Figure 8: The number of untrustworthy personnel and Benford’s law, source: Waterdrop Chip, Ouke Cloud Chain Research Institute
Limited by the number of samples, the first distribution of the number of untrustworthy people does not completely conform to Benford’s law, but generally presents a trend that the larger the number, the lower the probability of occurrence.
Although it has not been rigorously proven, a large number of practical tests have shown that Benford’s law is a widespread and interesting data law, which is used to mine data fraud, especially in financial data. The issue of Biden’s vote not complying with Benford’s law in the US general election has problems with the applicability and persuasiveness of the data, so it cannot be used as strong evidence to overturn the election results. As this article has repeatedly emphasized, Benford’s Law is only a method for discovering suspiciousness, not sufficient evidence. It is only the starting point rather than the end point of data fraud.
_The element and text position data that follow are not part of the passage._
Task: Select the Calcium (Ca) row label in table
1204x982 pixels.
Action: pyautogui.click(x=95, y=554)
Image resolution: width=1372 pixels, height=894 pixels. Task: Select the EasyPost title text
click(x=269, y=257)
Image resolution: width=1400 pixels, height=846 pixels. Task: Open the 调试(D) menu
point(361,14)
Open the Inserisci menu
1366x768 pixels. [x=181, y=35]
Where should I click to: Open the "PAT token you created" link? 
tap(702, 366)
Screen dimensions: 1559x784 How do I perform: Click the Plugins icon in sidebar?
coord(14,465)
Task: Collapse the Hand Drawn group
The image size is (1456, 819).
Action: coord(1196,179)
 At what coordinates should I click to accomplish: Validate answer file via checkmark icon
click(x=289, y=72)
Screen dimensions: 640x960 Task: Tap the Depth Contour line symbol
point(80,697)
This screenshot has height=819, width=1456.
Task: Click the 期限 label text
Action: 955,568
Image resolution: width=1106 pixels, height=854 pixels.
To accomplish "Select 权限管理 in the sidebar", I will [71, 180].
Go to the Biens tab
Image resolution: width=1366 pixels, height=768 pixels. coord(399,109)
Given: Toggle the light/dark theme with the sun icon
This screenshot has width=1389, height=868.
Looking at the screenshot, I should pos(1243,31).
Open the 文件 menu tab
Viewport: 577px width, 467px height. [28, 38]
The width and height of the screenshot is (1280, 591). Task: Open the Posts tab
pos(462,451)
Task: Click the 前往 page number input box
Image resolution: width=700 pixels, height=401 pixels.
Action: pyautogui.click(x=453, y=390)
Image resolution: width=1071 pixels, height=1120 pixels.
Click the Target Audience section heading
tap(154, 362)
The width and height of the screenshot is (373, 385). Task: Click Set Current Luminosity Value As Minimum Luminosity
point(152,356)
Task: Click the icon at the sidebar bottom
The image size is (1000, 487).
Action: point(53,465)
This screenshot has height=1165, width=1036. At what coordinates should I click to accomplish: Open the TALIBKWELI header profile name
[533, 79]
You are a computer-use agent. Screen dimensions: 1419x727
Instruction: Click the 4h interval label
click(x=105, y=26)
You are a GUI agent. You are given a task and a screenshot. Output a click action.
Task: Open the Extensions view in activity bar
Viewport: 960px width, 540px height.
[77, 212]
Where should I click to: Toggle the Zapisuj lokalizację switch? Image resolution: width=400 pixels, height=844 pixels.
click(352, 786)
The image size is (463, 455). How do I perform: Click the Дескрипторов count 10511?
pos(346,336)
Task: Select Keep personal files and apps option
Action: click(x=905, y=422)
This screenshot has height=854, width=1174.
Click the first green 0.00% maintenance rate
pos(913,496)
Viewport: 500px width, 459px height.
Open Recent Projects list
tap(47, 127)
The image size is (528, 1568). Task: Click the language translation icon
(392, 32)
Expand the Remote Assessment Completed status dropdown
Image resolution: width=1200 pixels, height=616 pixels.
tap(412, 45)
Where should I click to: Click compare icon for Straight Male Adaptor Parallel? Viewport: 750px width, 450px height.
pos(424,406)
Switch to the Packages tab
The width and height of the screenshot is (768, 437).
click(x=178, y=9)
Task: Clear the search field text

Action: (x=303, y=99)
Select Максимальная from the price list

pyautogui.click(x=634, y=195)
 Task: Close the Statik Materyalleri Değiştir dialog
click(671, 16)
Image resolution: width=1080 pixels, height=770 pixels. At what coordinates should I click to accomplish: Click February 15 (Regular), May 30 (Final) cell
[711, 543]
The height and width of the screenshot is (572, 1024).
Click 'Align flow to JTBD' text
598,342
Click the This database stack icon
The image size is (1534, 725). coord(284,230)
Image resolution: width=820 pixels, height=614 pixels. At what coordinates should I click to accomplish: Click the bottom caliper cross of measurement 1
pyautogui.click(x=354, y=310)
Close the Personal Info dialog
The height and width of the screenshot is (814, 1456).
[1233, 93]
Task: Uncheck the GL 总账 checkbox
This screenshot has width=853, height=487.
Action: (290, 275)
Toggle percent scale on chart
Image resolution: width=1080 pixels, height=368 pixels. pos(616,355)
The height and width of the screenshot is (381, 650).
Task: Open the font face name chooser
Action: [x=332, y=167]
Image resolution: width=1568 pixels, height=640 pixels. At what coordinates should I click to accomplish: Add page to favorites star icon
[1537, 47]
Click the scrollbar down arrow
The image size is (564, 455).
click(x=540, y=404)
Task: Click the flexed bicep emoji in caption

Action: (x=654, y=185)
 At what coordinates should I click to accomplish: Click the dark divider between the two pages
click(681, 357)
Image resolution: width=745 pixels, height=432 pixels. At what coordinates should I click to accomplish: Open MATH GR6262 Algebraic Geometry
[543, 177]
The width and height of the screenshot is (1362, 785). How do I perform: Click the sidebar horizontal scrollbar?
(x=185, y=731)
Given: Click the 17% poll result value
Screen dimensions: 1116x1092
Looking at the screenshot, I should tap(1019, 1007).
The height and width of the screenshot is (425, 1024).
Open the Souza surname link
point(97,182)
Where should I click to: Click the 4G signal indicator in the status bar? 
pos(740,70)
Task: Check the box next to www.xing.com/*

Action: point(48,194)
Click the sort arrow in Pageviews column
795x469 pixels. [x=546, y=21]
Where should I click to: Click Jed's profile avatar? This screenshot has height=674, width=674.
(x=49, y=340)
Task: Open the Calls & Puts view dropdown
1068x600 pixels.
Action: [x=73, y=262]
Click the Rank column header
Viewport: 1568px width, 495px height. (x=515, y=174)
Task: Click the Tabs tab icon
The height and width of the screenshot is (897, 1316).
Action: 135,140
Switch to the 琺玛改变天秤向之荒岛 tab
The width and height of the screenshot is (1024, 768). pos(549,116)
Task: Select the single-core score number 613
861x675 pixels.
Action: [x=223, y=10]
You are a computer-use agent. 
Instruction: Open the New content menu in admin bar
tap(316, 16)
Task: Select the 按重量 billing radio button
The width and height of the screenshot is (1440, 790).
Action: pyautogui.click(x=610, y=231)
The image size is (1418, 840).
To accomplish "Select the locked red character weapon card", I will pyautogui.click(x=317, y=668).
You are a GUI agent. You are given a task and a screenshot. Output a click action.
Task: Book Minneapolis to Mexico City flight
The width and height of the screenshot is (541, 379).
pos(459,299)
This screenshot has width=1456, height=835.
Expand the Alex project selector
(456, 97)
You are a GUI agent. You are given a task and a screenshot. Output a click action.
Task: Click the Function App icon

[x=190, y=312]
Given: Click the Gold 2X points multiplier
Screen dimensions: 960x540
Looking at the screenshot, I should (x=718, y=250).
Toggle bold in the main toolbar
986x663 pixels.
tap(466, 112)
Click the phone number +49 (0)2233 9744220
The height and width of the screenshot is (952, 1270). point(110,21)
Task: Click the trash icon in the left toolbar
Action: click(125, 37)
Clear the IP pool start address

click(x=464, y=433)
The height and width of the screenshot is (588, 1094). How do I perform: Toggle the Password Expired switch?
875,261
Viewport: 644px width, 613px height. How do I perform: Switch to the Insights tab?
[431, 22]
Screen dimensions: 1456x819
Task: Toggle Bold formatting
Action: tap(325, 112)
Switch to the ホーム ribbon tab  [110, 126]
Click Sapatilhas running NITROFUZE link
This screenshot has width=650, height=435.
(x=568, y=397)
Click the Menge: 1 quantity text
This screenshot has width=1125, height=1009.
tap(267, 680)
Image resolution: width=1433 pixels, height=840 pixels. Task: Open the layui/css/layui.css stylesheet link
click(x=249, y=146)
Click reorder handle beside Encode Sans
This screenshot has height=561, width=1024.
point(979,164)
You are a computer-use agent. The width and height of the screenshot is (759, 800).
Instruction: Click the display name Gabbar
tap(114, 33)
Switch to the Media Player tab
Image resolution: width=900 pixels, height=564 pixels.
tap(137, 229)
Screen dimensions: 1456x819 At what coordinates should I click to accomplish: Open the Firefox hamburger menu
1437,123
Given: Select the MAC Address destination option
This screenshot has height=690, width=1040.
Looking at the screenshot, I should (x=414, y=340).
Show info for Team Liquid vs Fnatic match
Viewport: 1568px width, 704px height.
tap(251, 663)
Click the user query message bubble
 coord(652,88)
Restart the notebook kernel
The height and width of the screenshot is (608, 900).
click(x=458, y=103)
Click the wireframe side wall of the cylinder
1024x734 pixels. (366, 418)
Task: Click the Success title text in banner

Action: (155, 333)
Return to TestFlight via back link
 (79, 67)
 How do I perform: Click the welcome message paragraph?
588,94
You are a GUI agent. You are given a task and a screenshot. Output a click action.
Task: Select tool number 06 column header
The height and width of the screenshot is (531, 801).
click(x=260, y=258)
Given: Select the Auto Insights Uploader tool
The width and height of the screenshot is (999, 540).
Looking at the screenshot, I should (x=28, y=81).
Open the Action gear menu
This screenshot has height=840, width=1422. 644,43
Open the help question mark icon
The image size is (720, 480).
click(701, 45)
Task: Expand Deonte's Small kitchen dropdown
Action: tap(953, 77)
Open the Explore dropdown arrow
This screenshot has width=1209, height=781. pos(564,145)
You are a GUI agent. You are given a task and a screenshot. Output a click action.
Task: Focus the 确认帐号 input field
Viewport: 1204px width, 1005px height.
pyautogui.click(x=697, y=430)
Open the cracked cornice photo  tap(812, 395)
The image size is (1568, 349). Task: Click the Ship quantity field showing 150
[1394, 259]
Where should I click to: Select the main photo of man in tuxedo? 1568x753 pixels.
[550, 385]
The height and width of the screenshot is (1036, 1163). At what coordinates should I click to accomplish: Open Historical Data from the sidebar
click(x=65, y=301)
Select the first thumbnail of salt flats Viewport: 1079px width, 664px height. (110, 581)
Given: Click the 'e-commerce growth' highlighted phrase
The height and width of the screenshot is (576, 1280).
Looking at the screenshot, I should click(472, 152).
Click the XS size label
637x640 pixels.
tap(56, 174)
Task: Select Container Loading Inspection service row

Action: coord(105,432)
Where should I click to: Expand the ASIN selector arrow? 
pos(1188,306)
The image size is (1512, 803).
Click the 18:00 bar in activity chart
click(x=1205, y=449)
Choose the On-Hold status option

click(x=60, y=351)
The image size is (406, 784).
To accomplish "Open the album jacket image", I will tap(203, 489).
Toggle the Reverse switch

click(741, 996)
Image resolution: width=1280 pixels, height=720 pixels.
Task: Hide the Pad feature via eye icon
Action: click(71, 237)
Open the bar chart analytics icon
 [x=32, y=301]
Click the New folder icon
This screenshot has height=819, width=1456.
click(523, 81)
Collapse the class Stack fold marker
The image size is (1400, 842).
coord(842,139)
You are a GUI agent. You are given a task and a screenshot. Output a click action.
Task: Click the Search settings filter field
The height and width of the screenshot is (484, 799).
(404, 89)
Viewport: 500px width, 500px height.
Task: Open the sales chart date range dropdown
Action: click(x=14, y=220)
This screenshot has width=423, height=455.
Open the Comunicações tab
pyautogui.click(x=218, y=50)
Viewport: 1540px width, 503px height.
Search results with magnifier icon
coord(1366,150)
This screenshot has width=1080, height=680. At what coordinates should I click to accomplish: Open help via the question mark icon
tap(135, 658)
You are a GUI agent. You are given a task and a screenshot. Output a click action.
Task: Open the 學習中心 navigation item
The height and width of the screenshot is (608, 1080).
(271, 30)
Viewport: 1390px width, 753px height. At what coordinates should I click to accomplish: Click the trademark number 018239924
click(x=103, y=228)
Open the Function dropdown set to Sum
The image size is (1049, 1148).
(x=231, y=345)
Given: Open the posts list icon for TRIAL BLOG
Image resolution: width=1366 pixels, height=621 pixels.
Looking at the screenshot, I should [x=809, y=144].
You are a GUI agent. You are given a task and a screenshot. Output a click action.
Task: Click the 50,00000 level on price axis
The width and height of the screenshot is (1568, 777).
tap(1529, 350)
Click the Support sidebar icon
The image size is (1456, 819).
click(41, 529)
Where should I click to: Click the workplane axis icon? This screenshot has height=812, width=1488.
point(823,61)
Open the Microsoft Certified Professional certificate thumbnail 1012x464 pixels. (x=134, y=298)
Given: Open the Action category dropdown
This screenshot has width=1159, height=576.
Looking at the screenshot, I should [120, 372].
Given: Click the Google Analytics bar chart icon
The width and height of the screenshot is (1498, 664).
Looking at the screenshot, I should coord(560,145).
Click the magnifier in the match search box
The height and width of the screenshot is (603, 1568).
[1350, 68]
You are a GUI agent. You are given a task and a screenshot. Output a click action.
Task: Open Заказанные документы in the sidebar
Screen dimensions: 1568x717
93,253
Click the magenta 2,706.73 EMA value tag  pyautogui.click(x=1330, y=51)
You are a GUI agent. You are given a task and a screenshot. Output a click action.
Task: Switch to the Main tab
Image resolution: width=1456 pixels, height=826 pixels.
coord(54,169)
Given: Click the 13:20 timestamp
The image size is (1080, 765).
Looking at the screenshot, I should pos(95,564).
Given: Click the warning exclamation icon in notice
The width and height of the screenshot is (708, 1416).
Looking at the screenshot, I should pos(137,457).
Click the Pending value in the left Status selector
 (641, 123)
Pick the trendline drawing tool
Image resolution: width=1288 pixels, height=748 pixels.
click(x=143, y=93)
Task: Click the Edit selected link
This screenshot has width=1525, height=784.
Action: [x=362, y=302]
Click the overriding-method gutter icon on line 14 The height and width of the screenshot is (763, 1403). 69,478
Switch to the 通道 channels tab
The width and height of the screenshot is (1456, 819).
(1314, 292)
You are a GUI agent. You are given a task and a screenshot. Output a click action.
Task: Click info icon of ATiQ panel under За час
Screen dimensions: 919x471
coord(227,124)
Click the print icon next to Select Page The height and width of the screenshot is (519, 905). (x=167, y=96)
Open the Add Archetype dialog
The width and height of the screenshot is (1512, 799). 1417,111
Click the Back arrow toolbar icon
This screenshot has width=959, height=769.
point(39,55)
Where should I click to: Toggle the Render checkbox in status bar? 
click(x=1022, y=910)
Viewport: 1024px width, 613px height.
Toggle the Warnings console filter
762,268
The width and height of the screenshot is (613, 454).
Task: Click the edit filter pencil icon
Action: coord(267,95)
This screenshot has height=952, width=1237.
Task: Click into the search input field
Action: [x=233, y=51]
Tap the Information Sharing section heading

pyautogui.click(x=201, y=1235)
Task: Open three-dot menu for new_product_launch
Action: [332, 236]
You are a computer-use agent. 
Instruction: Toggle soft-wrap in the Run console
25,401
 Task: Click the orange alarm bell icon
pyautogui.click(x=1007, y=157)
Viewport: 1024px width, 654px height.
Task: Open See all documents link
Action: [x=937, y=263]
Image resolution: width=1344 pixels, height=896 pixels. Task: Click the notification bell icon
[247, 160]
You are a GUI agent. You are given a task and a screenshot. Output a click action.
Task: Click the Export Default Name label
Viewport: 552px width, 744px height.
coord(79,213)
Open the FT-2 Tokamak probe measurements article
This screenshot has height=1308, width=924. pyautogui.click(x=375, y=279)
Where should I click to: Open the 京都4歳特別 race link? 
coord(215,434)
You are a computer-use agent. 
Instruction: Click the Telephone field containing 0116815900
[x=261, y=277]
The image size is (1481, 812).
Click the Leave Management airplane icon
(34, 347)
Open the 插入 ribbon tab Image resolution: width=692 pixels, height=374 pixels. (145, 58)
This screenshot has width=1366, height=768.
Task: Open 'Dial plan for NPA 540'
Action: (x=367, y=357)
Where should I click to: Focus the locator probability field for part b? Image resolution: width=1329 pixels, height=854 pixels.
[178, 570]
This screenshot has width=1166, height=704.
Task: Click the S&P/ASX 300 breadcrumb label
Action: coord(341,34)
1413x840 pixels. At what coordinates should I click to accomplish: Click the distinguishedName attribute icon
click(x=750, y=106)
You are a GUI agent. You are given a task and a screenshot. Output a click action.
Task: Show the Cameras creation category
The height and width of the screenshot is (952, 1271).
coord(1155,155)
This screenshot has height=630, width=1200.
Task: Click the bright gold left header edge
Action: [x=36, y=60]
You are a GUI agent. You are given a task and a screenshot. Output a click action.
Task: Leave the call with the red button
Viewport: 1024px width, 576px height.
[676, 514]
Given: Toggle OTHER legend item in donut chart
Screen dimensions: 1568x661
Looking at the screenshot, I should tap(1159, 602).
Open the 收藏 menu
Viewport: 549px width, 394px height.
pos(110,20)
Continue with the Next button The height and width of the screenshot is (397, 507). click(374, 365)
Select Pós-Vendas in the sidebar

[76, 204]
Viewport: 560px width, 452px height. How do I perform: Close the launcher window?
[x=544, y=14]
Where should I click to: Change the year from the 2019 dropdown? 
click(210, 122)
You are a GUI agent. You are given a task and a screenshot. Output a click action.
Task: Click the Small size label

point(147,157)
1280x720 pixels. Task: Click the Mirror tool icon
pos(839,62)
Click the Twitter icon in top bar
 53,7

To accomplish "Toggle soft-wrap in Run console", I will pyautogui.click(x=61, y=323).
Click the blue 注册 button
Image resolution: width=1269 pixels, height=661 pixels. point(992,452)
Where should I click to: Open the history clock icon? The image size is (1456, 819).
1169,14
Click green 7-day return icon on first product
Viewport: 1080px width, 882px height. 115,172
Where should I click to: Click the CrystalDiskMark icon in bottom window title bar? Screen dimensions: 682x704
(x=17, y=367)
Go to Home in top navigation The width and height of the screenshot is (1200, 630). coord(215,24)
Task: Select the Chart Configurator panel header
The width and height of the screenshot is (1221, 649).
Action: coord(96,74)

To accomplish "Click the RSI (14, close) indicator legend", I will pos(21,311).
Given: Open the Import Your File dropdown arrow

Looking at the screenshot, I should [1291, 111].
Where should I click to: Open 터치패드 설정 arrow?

Benford’s law also applies to some data in the blockchain industry, such as the number of blockchain companies, the number of patents, and company financial data. In addition, the transparent and non-tamperable characteristics of blockchain technology itself help to maintain the authenticity of the data. And compared with a set of actual data, it is found that from the perspective of Benford’s law, the first distribution of data on the chain is reasonable.